# Mercury 40/28 question



## Fatjake (Oct 8, 2014)

Long time looker, first post here

I have a 2003 mercury, longshaft , 2 cylinder, 1 carb, 40/28 
that I bought not knowing WTF I was doing( I assume this motor has been converted to a jet as the title says 40hp and the long shaft)
I mounted it up on a 1652 blazer 

It runs 23-24 with just me in the boat... But it leaves something to be desired 
I live south of St. Louis and I know there is a wizard on these motors that lives south of me 

Was wondering what I could do to make it run a little better and what kind of gains I should expect?
Or is it even worth doing to this particular motor 

Thanks


----------



## Lil' Blue Rude (Oct 8, 2014)

I'm all for hot rodding on these small outboard jets but I think this is one motors that will just be pretty limited from the get go. 

Not saying it can't be modded there's just better motors to star with.

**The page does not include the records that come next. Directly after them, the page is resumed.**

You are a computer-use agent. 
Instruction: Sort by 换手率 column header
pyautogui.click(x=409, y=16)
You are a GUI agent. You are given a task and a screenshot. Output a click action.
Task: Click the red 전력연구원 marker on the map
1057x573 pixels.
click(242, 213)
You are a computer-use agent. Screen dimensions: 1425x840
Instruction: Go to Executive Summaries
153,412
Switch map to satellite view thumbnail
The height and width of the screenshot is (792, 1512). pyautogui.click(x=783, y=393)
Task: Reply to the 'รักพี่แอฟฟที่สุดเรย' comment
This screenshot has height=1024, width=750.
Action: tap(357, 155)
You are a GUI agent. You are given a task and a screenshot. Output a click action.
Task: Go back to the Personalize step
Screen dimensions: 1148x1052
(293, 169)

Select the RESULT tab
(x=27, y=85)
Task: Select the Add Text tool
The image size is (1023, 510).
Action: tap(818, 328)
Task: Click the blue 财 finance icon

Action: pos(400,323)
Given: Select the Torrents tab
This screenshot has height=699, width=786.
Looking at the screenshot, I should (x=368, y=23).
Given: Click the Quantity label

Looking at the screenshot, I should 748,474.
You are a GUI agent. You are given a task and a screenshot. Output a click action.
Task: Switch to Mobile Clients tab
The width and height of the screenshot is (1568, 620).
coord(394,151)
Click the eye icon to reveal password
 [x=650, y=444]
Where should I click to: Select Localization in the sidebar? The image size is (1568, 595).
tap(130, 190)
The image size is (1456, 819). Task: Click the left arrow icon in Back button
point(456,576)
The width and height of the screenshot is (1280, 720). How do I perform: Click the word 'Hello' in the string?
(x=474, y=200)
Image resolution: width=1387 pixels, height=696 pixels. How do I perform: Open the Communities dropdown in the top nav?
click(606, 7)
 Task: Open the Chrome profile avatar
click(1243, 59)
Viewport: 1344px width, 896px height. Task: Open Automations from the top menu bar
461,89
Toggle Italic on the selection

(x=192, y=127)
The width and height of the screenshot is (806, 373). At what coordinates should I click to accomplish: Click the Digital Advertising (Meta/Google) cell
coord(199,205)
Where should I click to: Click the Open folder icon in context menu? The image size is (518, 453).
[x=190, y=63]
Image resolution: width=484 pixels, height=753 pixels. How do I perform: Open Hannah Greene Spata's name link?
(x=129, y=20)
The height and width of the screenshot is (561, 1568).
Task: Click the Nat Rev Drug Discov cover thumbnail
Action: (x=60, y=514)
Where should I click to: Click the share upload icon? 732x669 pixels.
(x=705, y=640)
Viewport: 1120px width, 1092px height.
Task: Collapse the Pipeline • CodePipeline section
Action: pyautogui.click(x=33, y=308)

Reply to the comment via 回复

The reason I say your motor limited is because the head can't be removed to shave it to raise compression, single carb( that could be changed with some cutting and 60hp merc intake) and these motor run reed plates using flower petal reeds instead of the "V" block reed cages like most other motors use. 
Not saying the motor can't be modded but it will be harder and cost more to build up that motor vs a Johnson, evinrude, or Yamaha of that size.

But if you do want to mod it I've heard the 60/40 mercs respond well to porting the reed cages and putting fiber reeds in them. You can probably have a exhaust tuner built for it. You can mod a 60 intake so you can use 2 carbs, probably be best to find 2 30hp carbs to not flood the motor. Then there's porting. If you port it then you might be able to use 2 40hp carb on the custom intake.

As far as setup you want the motor as high as possible without cavitating. I normally try to have to bottom of the boat even with the pin that holds the grates in the front of the shoe. keep the impeller sharp and smooth out the inside of the jet pump.


----------